Too many 'most wanted men'

Danish authorities claim that they have killed the Copenhagen synagogue shooter; his name has not been released, but he was a person "known to the security services," Der Spiegel reports this morning. The Danes declined to release more information. We may have a repeat of the Paris pattern: terrorists whom the security services monitored and perhaps used as informants suddenly turned active and perpetrated atrocities.

It appears that the methods employed by European security agencies to control jihadists have broken down. Some 9,000 French citizens are fighting for ISIS or other jihadist organizations, according to a French government estimate. After several hundred thousand deaths in Syria and Iraq and the disintegration of Libya and Yemen, a very large number of young Muslims are prepared to sacrifice their lives.

Security services control prospective terrorists by blackmailing petty criminals at the fringe of jihadist organizations and turning them into informants. Because the Muslim criminal milieu overlaps extensively with the terrorist organizations, this has been an effective strategy for the past decade and a half. The John le Carre novel and Philip Seymour Hoffman film "A Most Wanted Man" portrays this approach reasonably well.

Few young European Muslims jump directly into violence: they join gangs, they attend radical mosques, they frequent jihadist chat rooms, and they otherwise flag their presence to the authorities. Security services use the threat of jail, deportation of family members, and so forth to compel their cooperation. This approach works until it doesn't, that is, until the subjects of scrutiny cease to care about the consequences. As John Schindler observed at the XX Committee blog, there was no "intelligence failure" in Paris: the problem is that the security services are overwhelmed. A pseudonymous European security official made the same point recently at Asia Times Online.

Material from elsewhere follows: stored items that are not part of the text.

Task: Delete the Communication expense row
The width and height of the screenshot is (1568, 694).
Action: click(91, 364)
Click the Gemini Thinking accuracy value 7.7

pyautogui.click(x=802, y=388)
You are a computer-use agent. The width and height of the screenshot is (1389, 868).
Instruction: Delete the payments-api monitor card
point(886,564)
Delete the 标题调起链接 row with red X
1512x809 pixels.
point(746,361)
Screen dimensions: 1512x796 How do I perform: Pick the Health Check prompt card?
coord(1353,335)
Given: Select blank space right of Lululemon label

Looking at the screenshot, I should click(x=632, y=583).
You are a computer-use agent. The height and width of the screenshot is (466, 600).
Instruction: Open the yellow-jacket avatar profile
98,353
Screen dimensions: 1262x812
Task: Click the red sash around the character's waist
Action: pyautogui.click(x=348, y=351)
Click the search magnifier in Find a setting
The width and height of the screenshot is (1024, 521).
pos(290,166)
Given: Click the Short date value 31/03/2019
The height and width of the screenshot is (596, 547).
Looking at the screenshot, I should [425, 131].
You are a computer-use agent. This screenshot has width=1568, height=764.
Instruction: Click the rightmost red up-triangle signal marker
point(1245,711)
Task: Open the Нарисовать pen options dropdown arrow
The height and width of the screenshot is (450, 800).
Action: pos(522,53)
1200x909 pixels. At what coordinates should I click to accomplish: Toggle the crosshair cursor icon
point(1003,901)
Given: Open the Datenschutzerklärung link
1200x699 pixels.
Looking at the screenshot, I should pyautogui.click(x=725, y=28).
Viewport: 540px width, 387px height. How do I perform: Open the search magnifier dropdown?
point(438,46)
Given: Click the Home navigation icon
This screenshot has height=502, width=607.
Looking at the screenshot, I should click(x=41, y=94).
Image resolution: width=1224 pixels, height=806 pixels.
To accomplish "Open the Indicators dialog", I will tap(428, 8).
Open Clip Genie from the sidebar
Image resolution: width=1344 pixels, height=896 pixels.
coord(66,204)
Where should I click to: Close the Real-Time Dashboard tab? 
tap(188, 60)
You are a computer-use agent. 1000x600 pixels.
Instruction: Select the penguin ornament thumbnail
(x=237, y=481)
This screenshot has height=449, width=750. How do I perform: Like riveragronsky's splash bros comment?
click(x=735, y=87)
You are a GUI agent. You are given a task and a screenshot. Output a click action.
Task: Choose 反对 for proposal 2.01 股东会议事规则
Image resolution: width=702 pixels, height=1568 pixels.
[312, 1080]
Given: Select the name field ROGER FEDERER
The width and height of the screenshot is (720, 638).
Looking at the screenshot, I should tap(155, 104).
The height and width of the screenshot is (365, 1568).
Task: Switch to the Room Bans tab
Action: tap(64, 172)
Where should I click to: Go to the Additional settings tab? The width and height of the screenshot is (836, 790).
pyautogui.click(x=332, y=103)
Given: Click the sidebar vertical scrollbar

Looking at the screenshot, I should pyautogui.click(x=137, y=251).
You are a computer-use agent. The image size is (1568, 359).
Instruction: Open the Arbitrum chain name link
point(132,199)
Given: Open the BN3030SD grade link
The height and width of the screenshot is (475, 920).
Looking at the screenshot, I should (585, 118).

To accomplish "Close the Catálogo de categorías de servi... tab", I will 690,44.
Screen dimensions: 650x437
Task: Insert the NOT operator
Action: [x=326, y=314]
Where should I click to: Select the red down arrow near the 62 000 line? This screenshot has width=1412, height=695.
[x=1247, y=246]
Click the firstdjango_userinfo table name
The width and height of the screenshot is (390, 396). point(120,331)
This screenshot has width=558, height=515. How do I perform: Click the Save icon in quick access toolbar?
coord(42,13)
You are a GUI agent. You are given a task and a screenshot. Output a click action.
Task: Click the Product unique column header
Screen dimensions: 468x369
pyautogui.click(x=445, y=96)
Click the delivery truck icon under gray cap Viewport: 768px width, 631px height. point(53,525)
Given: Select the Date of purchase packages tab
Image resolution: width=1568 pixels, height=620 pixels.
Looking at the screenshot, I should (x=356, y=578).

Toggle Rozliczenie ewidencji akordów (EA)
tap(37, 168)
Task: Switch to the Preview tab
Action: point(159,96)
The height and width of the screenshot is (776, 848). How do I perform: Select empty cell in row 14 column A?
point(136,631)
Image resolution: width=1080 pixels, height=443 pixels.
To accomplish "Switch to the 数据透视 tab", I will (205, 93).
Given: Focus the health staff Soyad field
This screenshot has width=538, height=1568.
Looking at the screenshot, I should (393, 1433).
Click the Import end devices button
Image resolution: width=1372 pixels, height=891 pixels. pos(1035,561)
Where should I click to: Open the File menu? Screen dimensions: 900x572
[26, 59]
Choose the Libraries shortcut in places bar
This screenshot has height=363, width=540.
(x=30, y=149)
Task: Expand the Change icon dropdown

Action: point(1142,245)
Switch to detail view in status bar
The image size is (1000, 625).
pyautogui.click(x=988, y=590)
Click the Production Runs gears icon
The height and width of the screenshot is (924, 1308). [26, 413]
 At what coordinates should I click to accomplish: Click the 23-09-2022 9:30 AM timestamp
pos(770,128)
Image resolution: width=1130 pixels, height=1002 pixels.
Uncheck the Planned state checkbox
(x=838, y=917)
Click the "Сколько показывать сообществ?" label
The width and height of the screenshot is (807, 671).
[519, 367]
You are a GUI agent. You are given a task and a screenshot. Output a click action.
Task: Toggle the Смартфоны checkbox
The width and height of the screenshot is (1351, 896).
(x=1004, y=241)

The lesson of Copenhagan is the same as the lesson of Paris: the fragile social peace that European governments have maintained with their Muslim immigrant communities requires a fundamental revision. In the past, European security services let jihadists blow of steam while quietly culling potential killers. That has failed. The alternative is to tighten the screws on Muslim communities. I argued last month in Asia Times:

The means by which France, or any other nation, could defeat the terrorists are obvious: to compel the majority of French Muslims to turn against the terrorists, the French authorities would have to make them fear the French state more than they fear the terrorists.

That is a nasty business involving large numbers of deportations, revocation of French citizenship, and other threats that inevitably would affect many individuals with no direct connection to terrorism. In the short term it would lead to more radicalization. The whole project of integration as an antidote to radicalism would go down the drain. The effort would be costly, but ultimately it would succeed: most French Muslims simply want to stay in France and earn a living.

It's no longer enough to patrol the edge of the swamp and kill mosquitos with fly-swatters. There's no alternative to draining the swamp.